Chapple clerk/treasurer Doris Dyson said she hadn’t heard about the meeting. And though he’s still waiting to see if he’s on the list, Dryden treasurer Paul Heayn is hoping to have a chance to show the ministry his own calculations—and challenge theirs.
“We’ve done our homework,” Heayn assured yesterday, noting he sent letters out to all the agencies to find out what sort of bills the town would be facing with the downloading of services come 1998.
About three-quarters of those agencies sent replies.
With those numbers, Heayn said Dryden is facing a deficit of $3.6 million—or a 75 percent increase in everybody’s taxes, which he assured wasn’t going to happen.
He also noted provincial calculations were a little light compared to what Dryden crunched. For all of Kenora District, the province calculated a $7.2-million deficit. But Heayn argued Kenora was 40 percent larger than Dryden, and that the two municipalities alone would surpass the $7.2 million.
“Unless they have a better crystal ball than we have, I can’t see where the difference is coming,” echoed Geraldton Mayor Michael Power, who was elected president of the Association of Municipalities of Ontario last week.
“I’m hoping that they are more correct," he added. "I’m expecting that they’re going to get more real with their numbers.”
Because of the recent amalgamation of four townships and the unincorporated area there, Mayor Power couldn’t say what the download would mean for Geraldton.
But what wasn’t factored into that equation was the $677 million lost in transfer payments.
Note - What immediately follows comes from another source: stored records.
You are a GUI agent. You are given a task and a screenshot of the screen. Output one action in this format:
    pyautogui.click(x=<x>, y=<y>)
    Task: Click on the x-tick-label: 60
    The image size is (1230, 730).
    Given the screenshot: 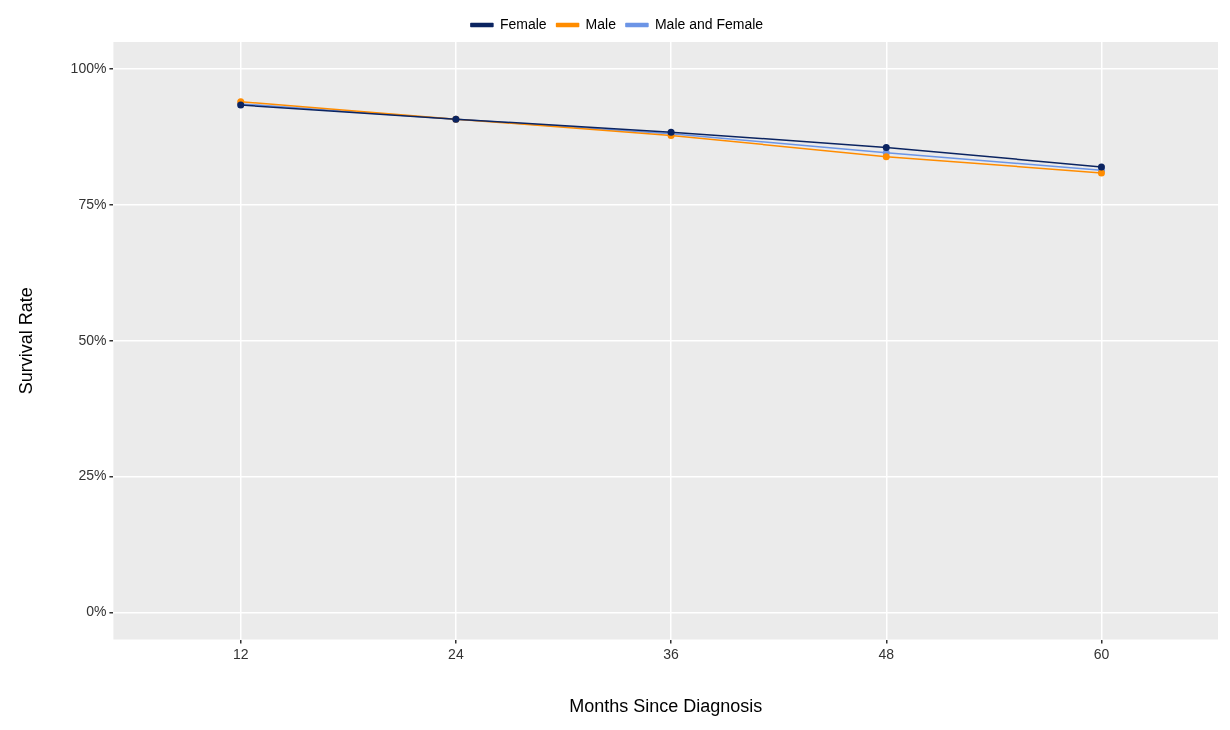 What is the action you would take?
    pyautogui.click(x=1102, y=654)
    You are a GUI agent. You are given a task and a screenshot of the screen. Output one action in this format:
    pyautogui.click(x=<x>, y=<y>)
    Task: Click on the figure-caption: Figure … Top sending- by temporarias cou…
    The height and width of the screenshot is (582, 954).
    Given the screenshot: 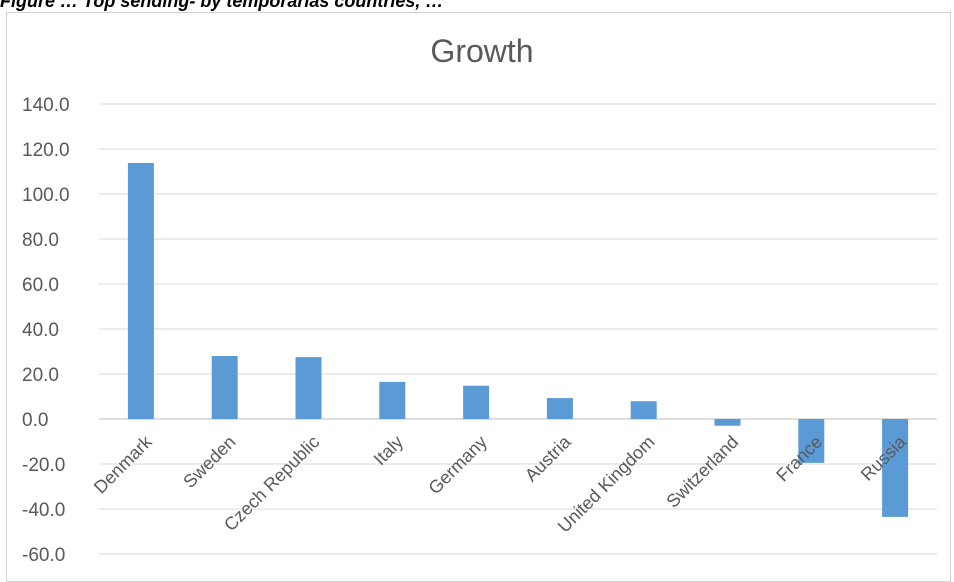 What is the action you would take?
    pyautogui.click(x=222, y=6)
Power said municipalities still are expected to cut back 2.3 percent annually for three years to cope with that loss.
Power said there’s already been a recommendation that a new act be passed to entrench a $240 million Northern Development Investment Fund permanently into legislation.
With a lower industrial and commercial base, Power anticipated Northern Ontario communities would be dealt a hard blow by the downloading.
But he also said he had to accept Premier Mike Harris at face value when he told delegates at AMO’s annual meeting last week that the downloading would end up being cost-neutral.
“He has said that he would be satisfied . . . to hear things worked out by the year 2000,” Mayor Witherspoon noted.